Saved data entries
┄┄┄┄┄┄┄┄┄┄
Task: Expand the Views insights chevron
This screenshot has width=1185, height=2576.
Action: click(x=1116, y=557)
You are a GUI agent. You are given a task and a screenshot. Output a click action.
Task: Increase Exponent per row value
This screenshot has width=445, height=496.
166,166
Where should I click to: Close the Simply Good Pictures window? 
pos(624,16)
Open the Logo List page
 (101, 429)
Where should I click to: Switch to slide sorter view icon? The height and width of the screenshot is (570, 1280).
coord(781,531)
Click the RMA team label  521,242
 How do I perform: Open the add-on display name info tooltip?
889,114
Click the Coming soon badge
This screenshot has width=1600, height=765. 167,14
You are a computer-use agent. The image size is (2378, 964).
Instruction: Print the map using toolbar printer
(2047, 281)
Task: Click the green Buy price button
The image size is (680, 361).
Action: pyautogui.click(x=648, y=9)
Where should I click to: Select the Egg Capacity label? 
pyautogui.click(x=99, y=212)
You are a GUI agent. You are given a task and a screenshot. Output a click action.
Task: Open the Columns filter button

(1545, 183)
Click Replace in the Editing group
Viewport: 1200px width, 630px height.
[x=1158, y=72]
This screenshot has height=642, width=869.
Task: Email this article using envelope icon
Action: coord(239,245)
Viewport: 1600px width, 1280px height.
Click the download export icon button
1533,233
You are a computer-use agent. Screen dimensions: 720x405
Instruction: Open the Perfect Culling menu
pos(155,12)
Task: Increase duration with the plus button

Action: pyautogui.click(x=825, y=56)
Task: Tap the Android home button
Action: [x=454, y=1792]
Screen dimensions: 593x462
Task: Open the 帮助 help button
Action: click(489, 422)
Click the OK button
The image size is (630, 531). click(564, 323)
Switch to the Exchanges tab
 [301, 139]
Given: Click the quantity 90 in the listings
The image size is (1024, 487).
┄┄┄┄┄┄┄┄┄┄
Both end lines included, restate word for word the lines above from the line with "Click the RMA" to the line with "You are a computer-use agent. The", and nothing else.

[Output for this exercise]
Click the RMA team label  521,242
 How do I perform: Open the add-on display name info tooltip?
889,114
Click the Coming soon badge
This screenshot has width=1600, height=765. 167,14
You are a computer-use agent. The image size is (2378, 964).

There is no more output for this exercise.